In either case, the captured data and images are utilized to produce images or virtual environments of the seafloor and structures on the seafloor that are viewable/explorable by the operator as if they were a diver at the location. This is beneficial in that the human divers are no longer needed. Underwater environments can be explored in a safe manner by relying on the coordination of the sinker 106 and robotic fish 108.
It is noted that the mapping of the underwater environment may be performed in real-time as the operator us using the system or may be performed prior to the operator using the system. In other words, the system may control the system to autonomously explore and map the entire underwater environment of interest and store the desired images and data for later viewing. At a later time, the operator can then explore the underwater environment as it was previously recorded by the sinker and the fish.

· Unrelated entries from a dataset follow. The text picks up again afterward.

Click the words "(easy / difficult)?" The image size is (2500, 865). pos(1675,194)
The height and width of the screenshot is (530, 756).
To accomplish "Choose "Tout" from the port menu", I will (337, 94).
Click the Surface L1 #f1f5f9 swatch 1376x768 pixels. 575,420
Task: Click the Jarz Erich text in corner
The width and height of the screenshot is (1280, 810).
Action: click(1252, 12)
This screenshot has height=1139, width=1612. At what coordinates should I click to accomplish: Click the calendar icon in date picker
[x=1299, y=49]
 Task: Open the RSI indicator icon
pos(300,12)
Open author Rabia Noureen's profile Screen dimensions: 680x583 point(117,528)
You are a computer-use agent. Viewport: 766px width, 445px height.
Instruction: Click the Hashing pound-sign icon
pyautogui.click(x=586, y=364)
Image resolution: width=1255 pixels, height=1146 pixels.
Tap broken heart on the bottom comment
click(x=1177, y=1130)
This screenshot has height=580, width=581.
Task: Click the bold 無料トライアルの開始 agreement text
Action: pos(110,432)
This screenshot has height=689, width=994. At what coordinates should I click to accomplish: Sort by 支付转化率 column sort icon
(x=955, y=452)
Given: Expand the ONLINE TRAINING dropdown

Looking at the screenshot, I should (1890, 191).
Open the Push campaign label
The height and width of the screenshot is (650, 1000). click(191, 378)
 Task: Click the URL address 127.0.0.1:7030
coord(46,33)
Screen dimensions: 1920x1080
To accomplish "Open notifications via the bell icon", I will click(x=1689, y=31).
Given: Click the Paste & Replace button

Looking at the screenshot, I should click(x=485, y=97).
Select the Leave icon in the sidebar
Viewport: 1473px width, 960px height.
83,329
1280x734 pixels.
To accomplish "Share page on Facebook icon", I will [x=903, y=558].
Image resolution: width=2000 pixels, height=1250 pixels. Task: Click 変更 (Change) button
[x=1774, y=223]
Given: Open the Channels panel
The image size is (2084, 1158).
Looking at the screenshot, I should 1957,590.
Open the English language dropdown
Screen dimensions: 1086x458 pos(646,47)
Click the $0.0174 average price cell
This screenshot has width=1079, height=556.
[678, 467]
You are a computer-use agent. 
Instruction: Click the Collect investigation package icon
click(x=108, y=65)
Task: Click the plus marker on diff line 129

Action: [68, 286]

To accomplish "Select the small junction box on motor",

While the foregoing is directed to example embodiments described herein, other and further example embodiments may be devised without departing from the basic scope thereof. For example, aspects of the present disclosure may be implemented in hardware or software or a combination of hardware and software. One example embodiment described herein may be implemented as a program product for use with a computer system. The program(s) of the program product defines functions of the example embodiments (including the methods described herein) and may be contained on a variety of computer-readable storage media. Illustrative computer-readable storage media include, but are not limited to: (i) non-writable storage media (e.g., read-only memory (ROM) devices within a computer, such as CD-ROM disks readably by a CD-ROM drive, flash memory, ROM chips, or any type of solid-state non-volatile memory) on which information is permanently stored; and (ii) writable storage media (e.g., floppy disks within a diskette drive or hard-disk drive or any type of solid-state random-access memory) on which alterable information is stored. Such computer-readable storage media, when carrying computer-readable instructions that direct the functions of the disclosed example embodiments, are example embodiments of the present disclosure.
It will be appreciated by those skilled in the art that the preceding examples are exemplary and not limiting. It is intended that all permutations, enhancements, equivalents, and improvements thereto are apparent to those skilled in the art upon a reading of the specification and a study of the drawings are included within the true spirit and scope of the present disclosure. It is therefore intended that the following appended claims include all such modifications, permutations, and equivalents as fall within the true spirit and scope of these teachings.